Copy the data from the line with "You are a computer-use" up to and including the line with "point(308,438)", replacing "agent" with "assistant" and leaving everything else unchanged.

* Extracted information:
▼▼▼
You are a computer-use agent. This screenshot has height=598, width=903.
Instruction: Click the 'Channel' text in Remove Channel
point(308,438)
▲▲▲
▼▼▼
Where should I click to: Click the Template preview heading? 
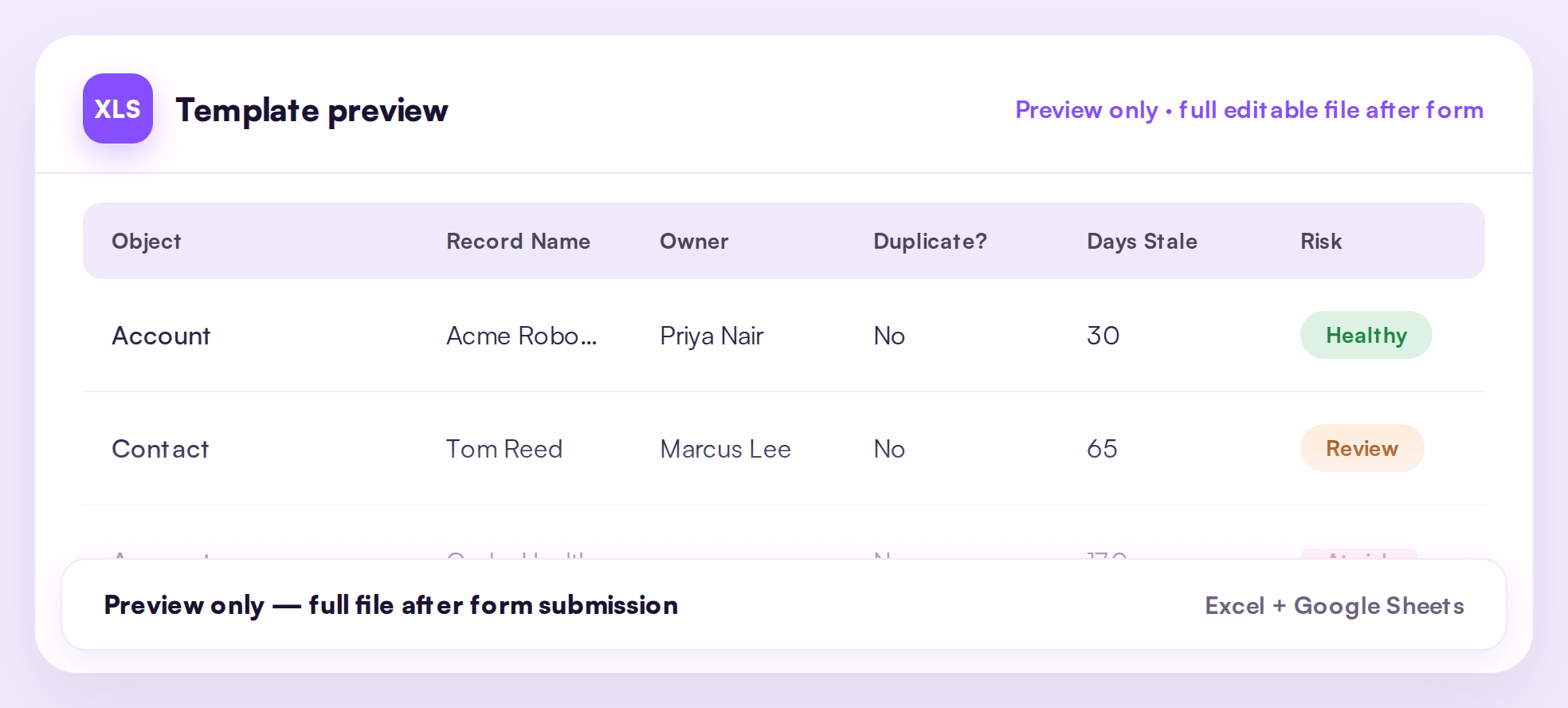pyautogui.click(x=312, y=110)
▲▲▲
* Final result:
You are a computer-use assistant. This screenshot has height=598, width=903.
Instruction: Click the 'Channel' text in Remove Channel
point(308,438)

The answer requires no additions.